Swap To Host Cache – An Important Element Of Memory Over Commitment

Swap To Host Cache – An Important Element Of Memory Over Commitment

Over-committing memory is a common practice in VMware environments, and is describing a situation in which the total memory utilized by VMs running on a vSphere host exceeds the physical memory on that host to enable customers to achieve higher VM density for better efficiencies. Memory over-commitment enables higher consolidation ratio – a measure of how many VMs that can be placed on a physical machine in an optimal way without compromising overall performance. A higher consolidation ratio results in lowers cost per virtual machine, a metric IT administrators are very interested in.

VMware uses several memory management technologies, including “Transparent Page Sharing (TPS)”, “Memory Ballooning”, “Compression” and “Swap to Host Cache”.

Suggested Security Vulnerabilities in TPS

A recent academic study suggests that TPS can be leveraged to gain unauthorized access to data and documents under certain highly controlled conditions. As such, VMware has released an update to ESXi where TPS will need to manually be activated. (Until now all memory technology features have been enabled by default.) You can learn more about it in VMware’s Knowledge Base article: “Security considerations and disallowing inter-Virtual Machine Transparent Page Sharing”.

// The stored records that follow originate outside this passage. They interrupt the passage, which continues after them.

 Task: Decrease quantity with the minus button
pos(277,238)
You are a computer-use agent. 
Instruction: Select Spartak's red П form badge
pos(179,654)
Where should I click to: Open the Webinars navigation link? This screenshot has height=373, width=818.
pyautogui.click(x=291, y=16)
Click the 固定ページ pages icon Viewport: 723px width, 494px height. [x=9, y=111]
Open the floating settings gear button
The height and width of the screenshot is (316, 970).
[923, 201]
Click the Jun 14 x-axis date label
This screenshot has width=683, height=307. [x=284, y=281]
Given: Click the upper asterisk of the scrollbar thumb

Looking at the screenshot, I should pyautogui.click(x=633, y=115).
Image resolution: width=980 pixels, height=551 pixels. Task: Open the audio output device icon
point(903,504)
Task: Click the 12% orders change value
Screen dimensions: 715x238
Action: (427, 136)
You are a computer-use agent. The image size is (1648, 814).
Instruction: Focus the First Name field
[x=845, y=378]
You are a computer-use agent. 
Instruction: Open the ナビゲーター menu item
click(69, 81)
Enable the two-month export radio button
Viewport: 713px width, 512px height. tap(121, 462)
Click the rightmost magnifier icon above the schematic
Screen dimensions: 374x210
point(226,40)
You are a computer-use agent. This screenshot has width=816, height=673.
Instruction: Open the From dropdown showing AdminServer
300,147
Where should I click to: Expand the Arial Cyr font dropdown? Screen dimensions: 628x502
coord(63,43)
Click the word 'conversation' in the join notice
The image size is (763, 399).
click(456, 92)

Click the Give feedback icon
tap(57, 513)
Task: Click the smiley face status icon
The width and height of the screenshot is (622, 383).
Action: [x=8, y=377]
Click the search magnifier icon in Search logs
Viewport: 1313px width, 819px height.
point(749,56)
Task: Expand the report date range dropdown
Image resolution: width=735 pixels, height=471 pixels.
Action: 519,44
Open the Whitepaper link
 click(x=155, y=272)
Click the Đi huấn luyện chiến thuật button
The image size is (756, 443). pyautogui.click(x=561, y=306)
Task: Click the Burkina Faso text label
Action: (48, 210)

Achieving Better Over-Commitment using ‘Swap to Host Cache’

TPS is key for memory over-commitment. It helps to consolidate many memory pages across different VMs running in a VMware vSphere thus helping more VM consolidation from a memory perspective. For example, in a virtual desktop infrastructure (VDI) deployment with several Windows VMs, each running a common set of applications, TPS can result in efficient use of memory and higher consolidation ratio. TPS is an opportunistic memory reclamation technique that operates continuously on a powered-on VM throughout its lifetime, and hence is generally very effective. With TPS disabled, other memory management features, such as ballooning and compression, will need to play a more critical role to support over-committing memory. However, these features generally contribute marginally in when compared to TPS because these are used under specific situations e.g. when vSphere free memory is low. Using swapping to reclaim memory from VMs is the guaranteed method in most cases.

Last year I wrote a blog showing how VMware vSphere’s “Swap to Host Cache” feature can help administrators achieve higher densities while better meeting application SLAs. With TPS disabled, the “Swap to Host Cache” feature would play an important role when tackling server consolidation and memory hungry workloads. The swapping would happen much earlier and will have a critical role in maintaining VM density and application SLA story.

Currently, the “Swap to Host Cache” is an optional feature and is only configurable with SSDs. But in my opinion with this new finding, it would become a necessary feature, and a larger size and dedicated Datastore would make it more reasonable for more administrators to take advantage of it.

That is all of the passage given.